Кто-то упорно трепал меня за плечо. Я инстинктивно отмахнулся, стараясь отдалиться от непонятного силуэта. Это был отец.
— Ты спал как убитый, что, слишком интересный был сон? — он ехидно улыбнулся.
Я потёр глаза и поджал под себя ноги.
— Мне чуть не снес бошку Кевин Смит, но ты спас меня, — я улыбнулся.
— И кто же такой этот Кевин Смит?
Я и забыл, что отец ничего не знает о нем, обо всем знала только мама.

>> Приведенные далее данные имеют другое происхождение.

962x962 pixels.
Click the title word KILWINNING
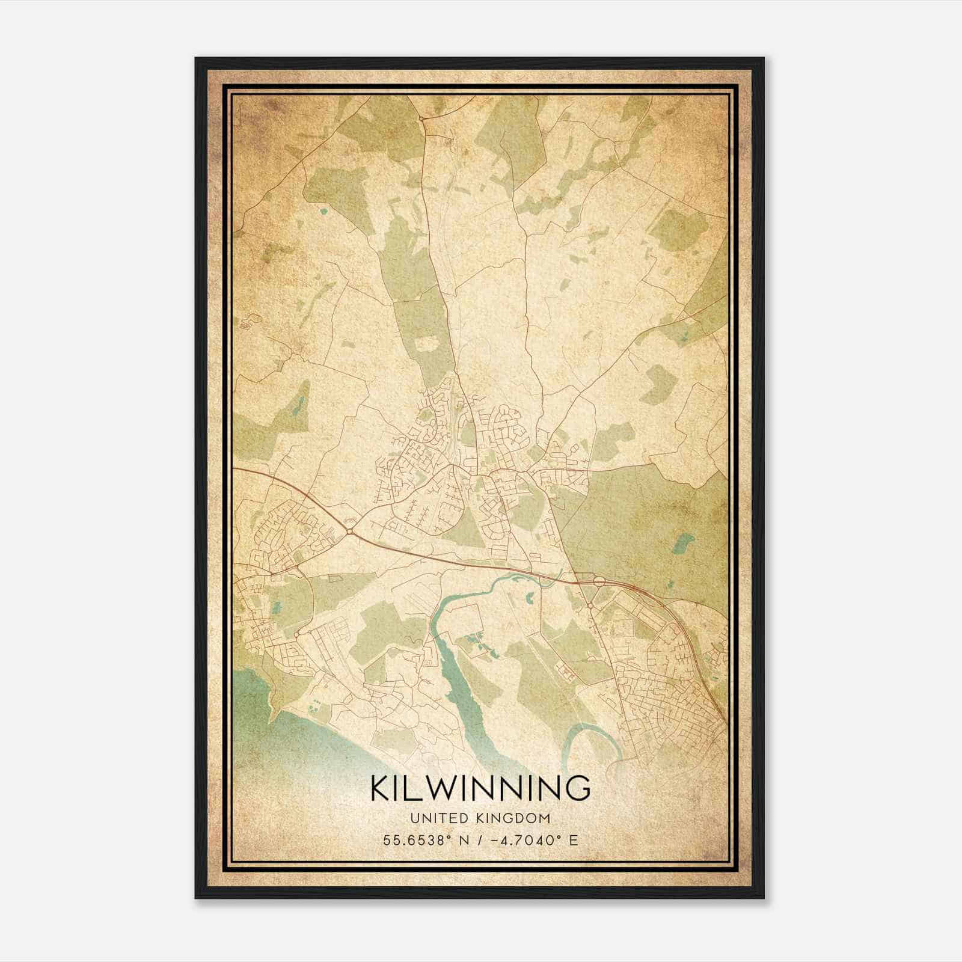tap(480, 788)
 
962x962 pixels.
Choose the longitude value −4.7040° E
tap(536, 840)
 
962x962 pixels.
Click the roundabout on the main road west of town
tap(349, 530)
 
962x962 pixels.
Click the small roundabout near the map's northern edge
tap(423, 119)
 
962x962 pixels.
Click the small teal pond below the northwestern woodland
tap(324, 211)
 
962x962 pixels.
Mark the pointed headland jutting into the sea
tap(277, 712)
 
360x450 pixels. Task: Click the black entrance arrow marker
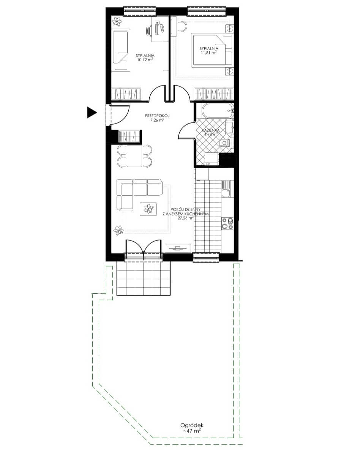coord(92,112)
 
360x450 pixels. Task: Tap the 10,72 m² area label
coord(145,60)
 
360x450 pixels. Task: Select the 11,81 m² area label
coord(208,52)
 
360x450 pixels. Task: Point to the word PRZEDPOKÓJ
coord(158,116)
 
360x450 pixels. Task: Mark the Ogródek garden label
coord(192,425)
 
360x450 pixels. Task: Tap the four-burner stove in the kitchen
coord(227,223)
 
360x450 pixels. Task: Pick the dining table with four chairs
coord(134,156)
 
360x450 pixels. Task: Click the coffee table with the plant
coord(148,209)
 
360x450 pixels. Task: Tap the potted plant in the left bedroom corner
coord(117,21)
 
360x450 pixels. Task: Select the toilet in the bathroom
coord(224,143)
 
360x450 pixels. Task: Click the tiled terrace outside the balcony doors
coord(144,278)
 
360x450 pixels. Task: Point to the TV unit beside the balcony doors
coord(178,248)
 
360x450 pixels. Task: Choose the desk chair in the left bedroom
coord(148,31)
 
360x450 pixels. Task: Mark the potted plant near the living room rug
coord(118,230)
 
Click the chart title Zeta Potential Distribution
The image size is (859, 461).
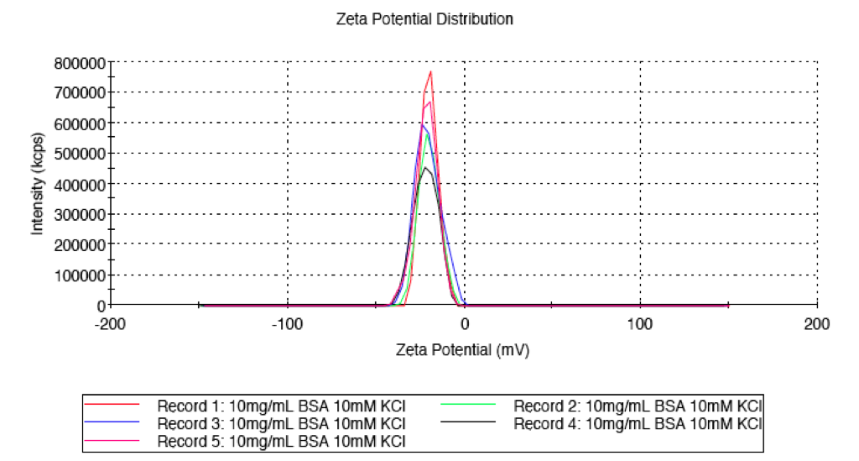[x=424, y=19]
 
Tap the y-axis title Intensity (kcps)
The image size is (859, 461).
[x=37, y=184]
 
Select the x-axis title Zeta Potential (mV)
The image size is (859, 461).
[x=462, y=349]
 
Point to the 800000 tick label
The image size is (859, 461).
[x=80, y=63]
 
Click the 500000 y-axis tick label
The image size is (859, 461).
[x=80, y=154]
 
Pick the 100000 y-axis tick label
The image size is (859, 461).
[x=80, y=275]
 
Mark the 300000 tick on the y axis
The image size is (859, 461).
[x=80, y=214]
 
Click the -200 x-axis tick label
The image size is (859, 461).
[x=110, y=324]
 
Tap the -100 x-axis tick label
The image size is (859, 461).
[x=287, y=324]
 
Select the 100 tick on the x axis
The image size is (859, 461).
[x=640, y=324]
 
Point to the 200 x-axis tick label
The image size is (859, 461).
[x=817, y=324]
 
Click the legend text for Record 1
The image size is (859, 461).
[x=281, y=406]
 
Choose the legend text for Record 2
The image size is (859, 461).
[x=638, y=406]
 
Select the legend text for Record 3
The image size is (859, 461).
[x=281, y=424]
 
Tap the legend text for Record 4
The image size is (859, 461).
[x=638, y=424]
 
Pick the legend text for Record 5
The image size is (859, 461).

— Это долгая история, я, если честно, не особо хочу её вспоминать.
Отец понимающе кивнул.
— Там к тебе тот паренёк со школы пришёл, я скажу, чтоб поднимался, — сказал отец и вышел из комнаты.
Я никак не хотел вспоминать ту историю, уж слишком много нервных клеток было утрачено. Все ли у меня в норме? Нет, черт, конечно, нет. Я чувствую себя разбитым, словно маленький парусник севший на мели, или же как ваза, которую я разбил в Фениксе десять лет назад, отец не смог склеить её, поэтому останки этой вазы хранились в другой вазе, собственно, что я сейчас из себя и представлял – разбитая душа в человекообразной оболочке.